─── WORKING DATA ───

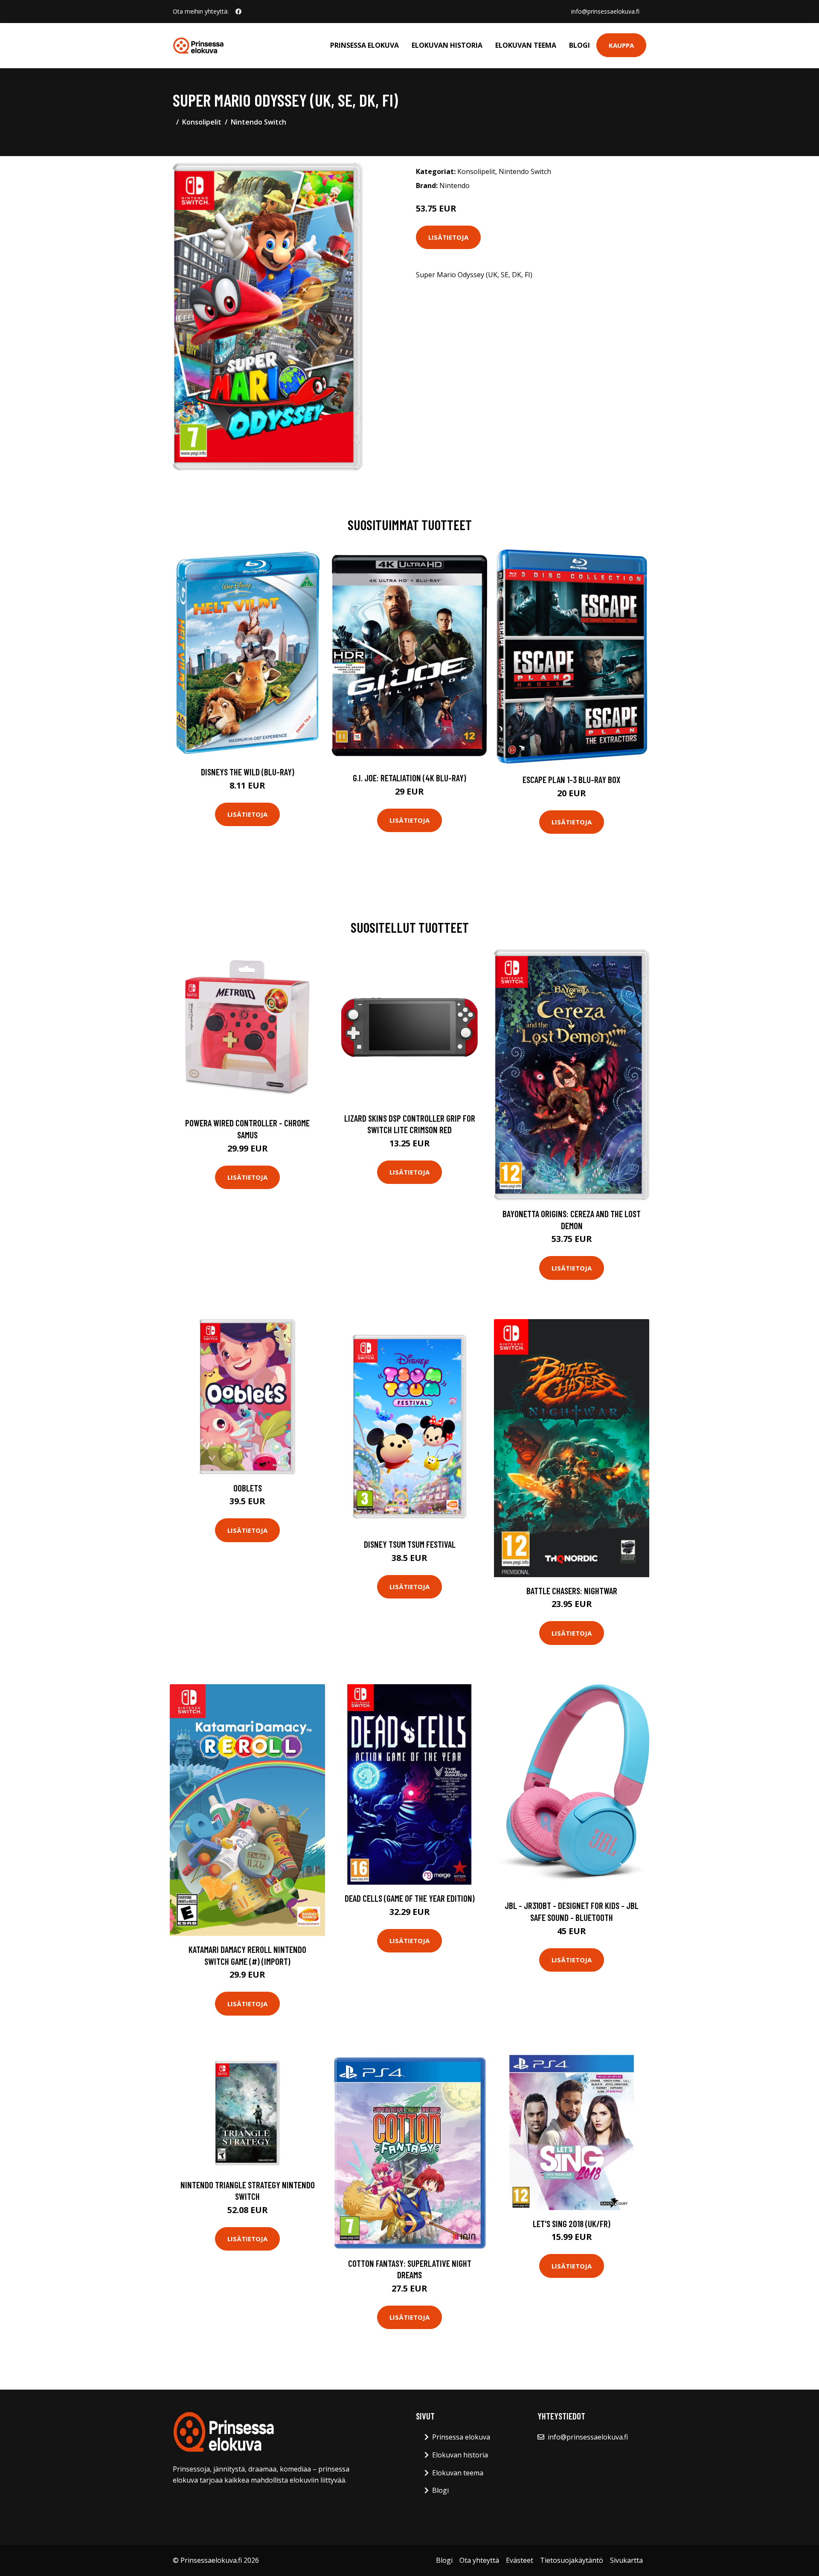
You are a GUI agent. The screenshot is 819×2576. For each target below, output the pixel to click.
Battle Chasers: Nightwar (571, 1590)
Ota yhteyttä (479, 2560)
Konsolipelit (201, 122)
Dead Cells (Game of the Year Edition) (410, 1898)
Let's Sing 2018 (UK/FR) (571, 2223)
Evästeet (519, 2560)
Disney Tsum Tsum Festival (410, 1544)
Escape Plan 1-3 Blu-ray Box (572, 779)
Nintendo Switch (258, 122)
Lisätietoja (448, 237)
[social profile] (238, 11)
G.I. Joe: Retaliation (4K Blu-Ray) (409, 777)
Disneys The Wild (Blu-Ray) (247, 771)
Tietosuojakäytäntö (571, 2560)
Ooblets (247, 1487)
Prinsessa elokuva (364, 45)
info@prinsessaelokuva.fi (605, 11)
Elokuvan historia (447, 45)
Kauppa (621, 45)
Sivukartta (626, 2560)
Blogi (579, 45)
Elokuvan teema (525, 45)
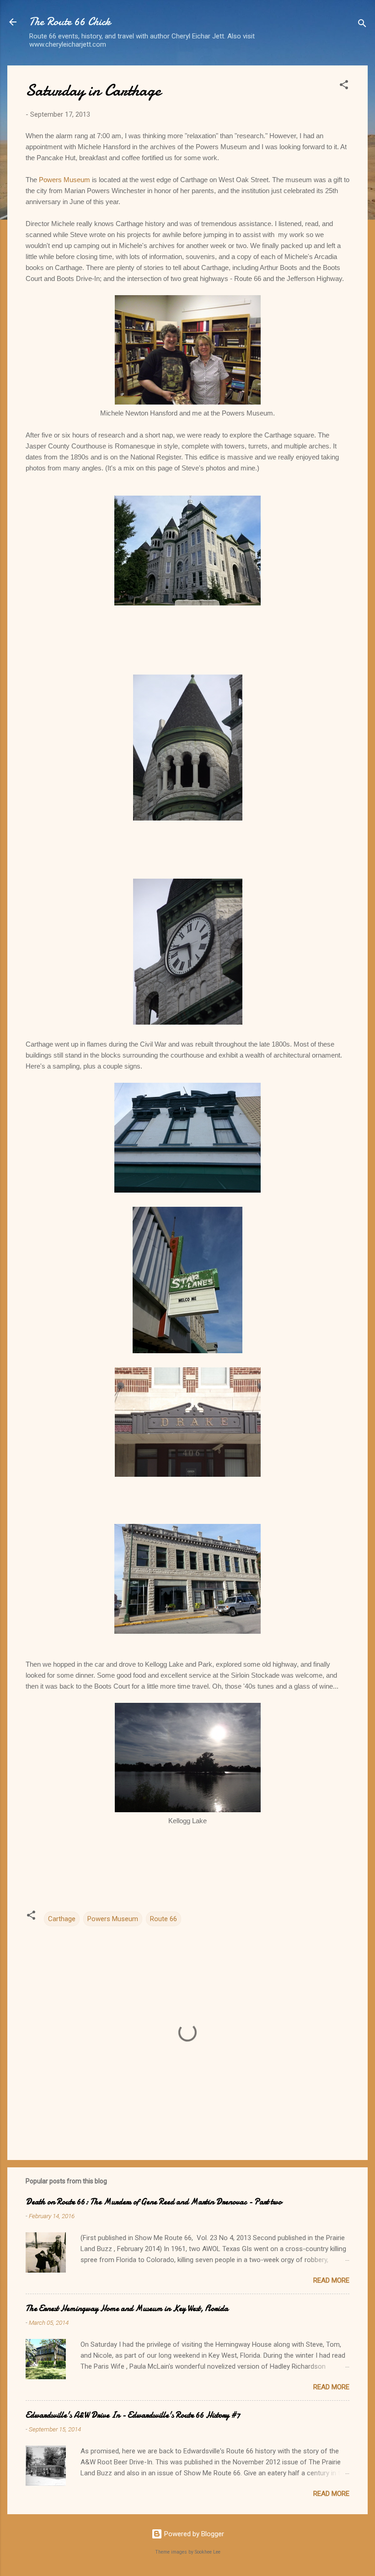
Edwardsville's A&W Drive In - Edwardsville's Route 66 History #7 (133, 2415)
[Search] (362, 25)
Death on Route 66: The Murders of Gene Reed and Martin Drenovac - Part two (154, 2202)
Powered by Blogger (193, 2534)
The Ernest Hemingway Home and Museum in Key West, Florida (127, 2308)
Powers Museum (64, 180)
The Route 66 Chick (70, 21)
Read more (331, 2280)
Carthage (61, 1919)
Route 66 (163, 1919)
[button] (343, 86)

───
─── WORKING DATA ───

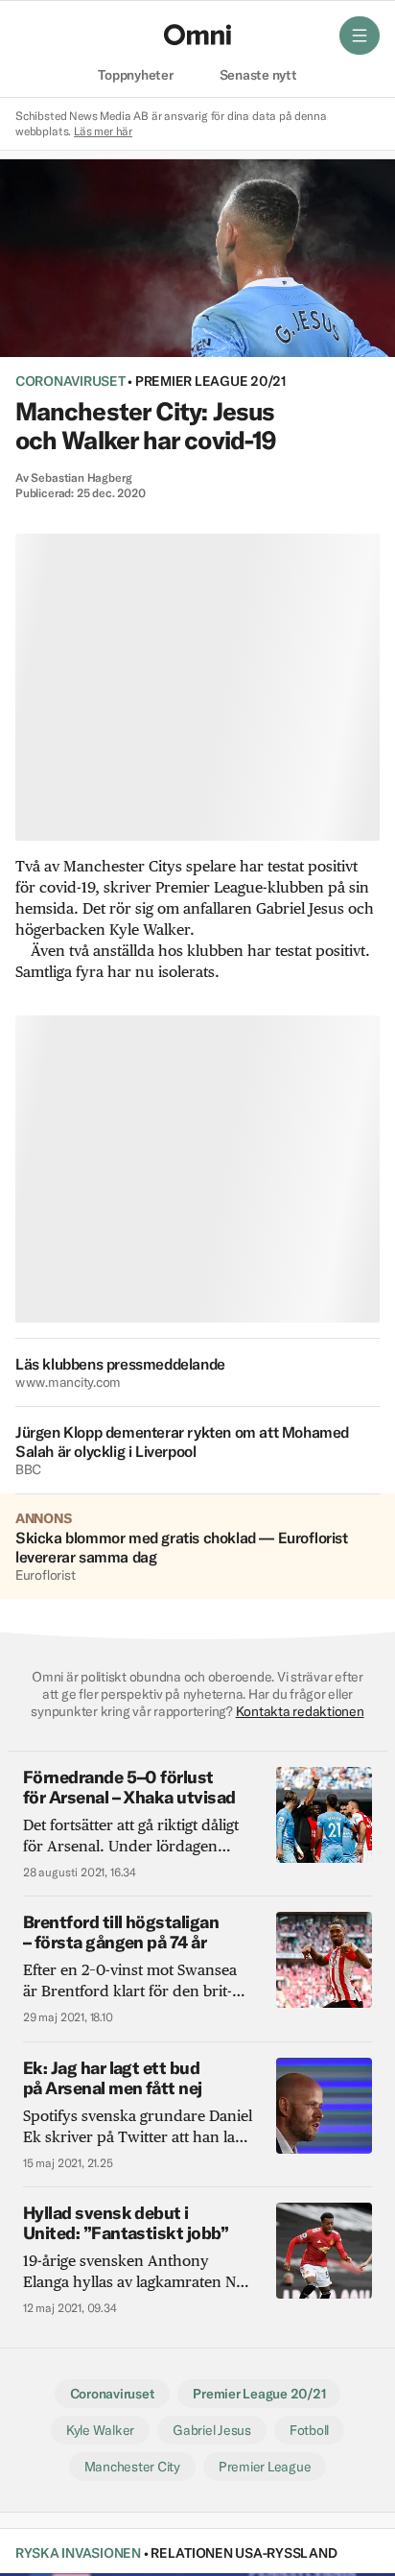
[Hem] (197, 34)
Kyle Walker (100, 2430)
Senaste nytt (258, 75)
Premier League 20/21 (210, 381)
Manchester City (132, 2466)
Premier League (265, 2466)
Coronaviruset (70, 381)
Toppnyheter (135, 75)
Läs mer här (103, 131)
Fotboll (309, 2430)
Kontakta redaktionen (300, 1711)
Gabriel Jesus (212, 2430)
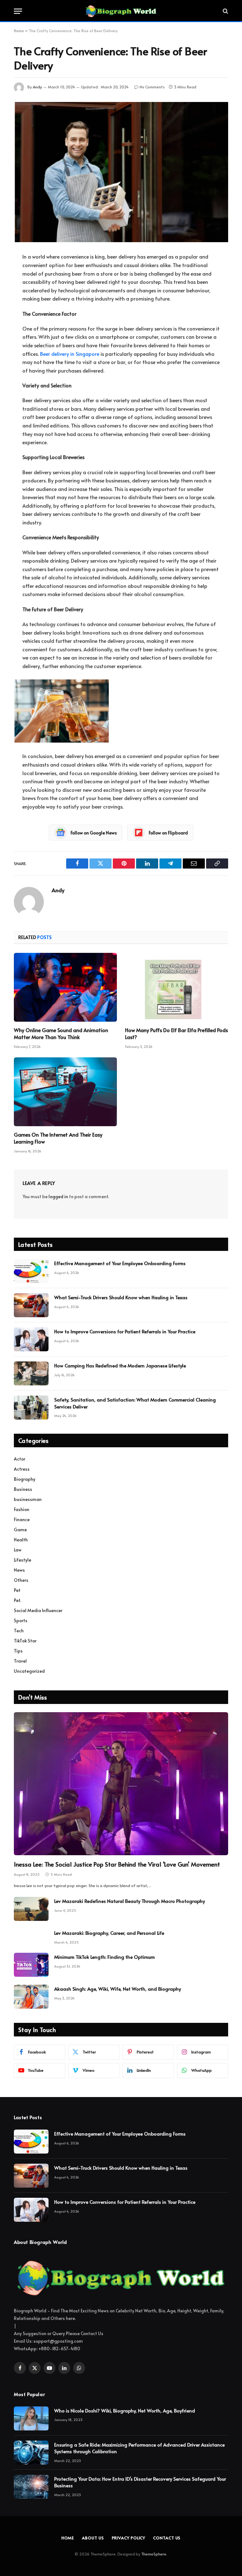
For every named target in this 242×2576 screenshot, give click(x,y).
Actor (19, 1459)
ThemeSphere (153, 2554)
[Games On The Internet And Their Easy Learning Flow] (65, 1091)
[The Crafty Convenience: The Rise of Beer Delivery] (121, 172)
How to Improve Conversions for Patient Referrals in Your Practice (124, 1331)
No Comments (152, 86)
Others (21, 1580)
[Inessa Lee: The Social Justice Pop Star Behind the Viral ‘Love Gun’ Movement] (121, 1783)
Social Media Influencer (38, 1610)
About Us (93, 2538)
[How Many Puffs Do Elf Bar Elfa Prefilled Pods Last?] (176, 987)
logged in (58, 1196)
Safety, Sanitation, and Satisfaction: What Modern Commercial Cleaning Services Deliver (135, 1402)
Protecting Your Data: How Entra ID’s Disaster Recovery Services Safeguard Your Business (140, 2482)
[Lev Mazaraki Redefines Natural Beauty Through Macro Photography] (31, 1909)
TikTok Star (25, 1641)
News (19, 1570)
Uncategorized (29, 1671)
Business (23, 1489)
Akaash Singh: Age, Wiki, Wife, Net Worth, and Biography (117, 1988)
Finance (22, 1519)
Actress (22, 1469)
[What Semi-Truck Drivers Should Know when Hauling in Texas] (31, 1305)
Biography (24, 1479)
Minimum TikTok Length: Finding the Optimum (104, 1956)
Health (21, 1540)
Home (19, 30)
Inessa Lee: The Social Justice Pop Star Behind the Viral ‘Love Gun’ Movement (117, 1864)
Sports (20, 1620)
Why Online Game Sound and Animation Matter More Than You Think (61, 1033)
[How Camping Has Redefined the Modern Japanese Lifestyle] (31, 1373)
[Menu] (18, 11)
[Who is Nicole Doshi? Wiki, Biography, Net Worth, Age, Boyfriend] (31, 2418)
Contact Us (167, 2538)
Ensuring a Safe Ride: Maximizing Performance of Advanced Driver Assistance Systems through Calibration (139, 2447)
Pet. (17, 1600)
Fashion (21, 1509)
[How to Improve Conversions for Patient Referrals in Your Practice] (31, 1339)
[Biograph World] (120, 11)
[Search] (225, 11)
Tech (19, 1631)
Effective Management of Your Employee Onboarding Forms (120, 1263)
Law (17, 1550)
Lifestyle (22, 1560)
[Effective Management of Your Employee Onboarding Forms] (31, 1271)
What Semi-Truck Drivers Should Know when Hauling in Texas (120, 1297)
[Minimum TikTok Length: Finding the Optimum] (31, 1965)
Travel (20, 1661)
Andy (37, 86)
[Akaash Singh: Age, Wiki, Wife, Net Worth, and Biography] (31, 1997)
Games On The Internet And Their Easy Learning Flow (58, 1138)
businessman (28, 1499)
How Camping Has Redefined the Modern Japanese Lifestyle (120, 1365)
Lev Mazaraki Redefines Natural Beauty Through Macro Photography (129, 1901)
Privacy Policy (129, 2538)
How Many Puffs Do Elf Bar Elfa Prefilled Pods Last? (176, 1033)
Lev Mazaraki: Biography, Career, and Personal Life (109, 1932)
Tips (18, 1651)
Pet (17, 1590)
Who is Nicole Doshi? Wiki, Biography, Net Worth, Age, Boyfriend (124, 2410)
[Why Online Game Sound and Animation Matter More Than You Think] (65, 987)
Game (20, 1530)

───
─── WORKING DATA ───

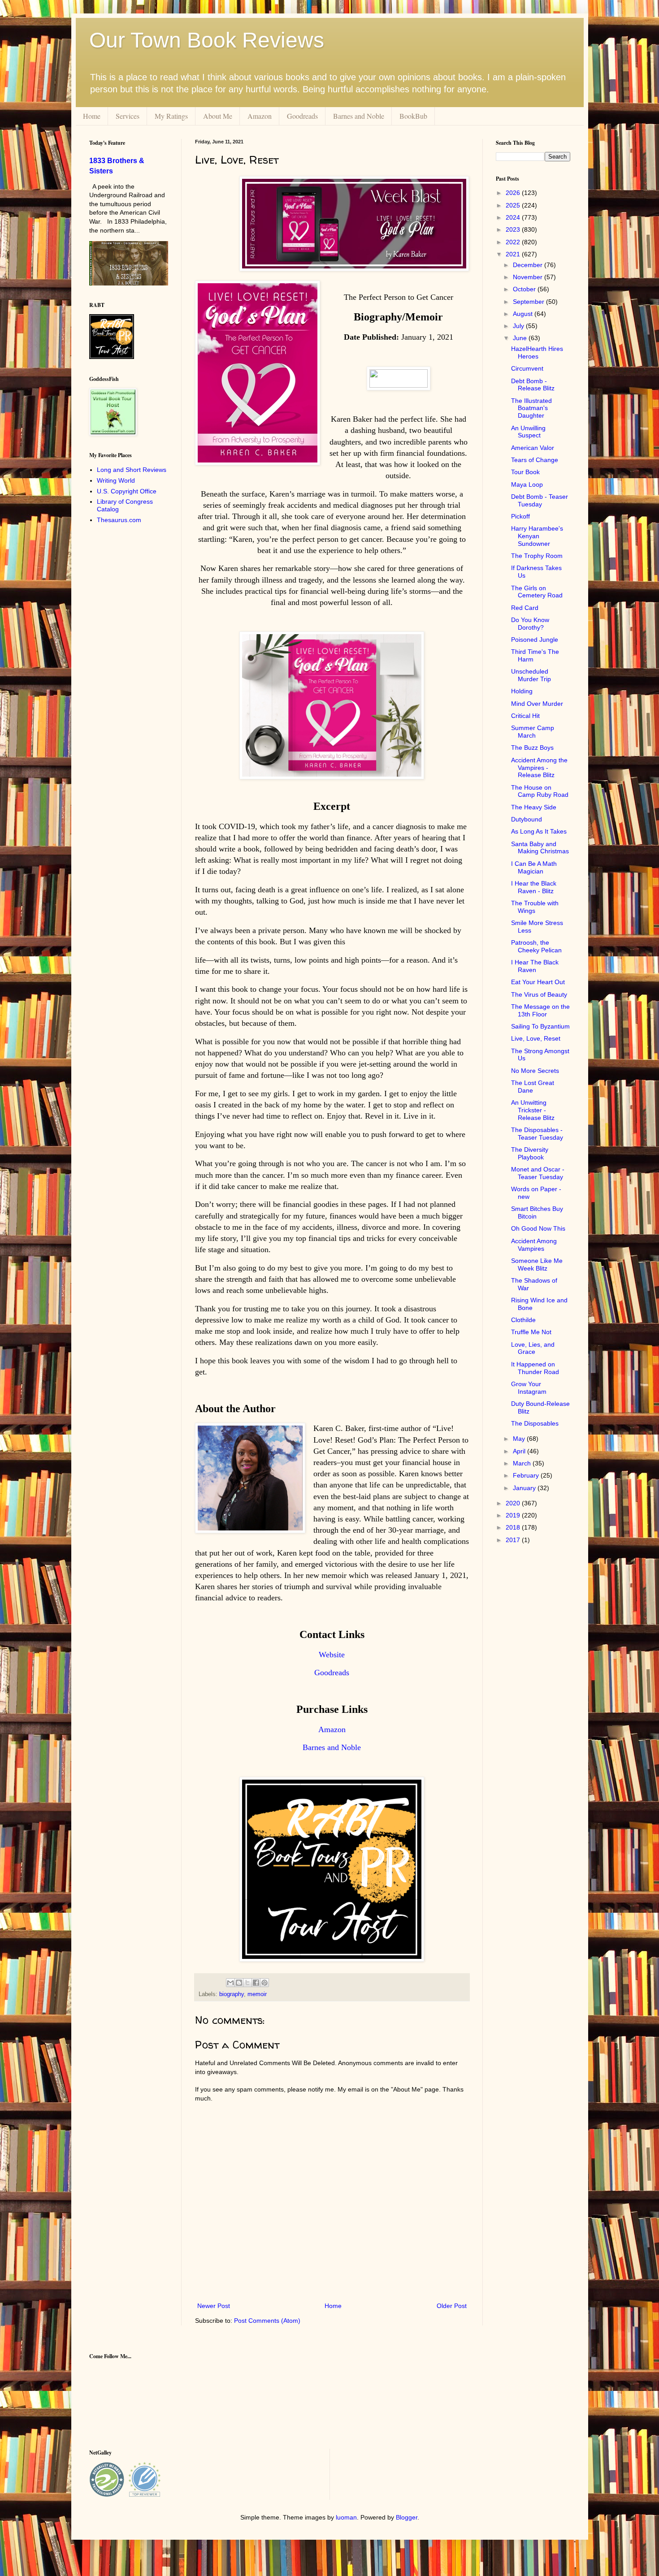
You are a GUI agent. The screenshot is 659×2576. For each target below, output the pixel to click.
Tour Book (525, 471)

───

WHAT THE TASK REQUIRES: Only the lines of the listing above from the one with "Elokuvan historia (447, 45)" through the one with "[button] (343, 86)" should be output, exactly, with both ends kept and pictures left out.

WORKED SOLUTION:
Elokuvan historia (447, 45)
Kauppa (621, 45)
Sivukartta (626, 2560)
Blogi (579, 45)
Elokuvan teema (525, 45)
Edwardsville's A&W Drive In - Edwardsville's Route 66 History #7 (133, 2415)
[Search] (362, 25)
Death on Route 66: The Murders of Gene Reed and Martin Drenovac - Part two (154, 2202)
Powered by Blogger (193, 2534)
The Ernest Hemingway Home and Museum in Key West, Florida (127, 2308)
Powers Museum (64, 180)
The Route 66 Chick (70, 21)
Read more (331, 2280)
Carthage (61, 1919)
Route 66 (163, 1919)
[button] (343, 86)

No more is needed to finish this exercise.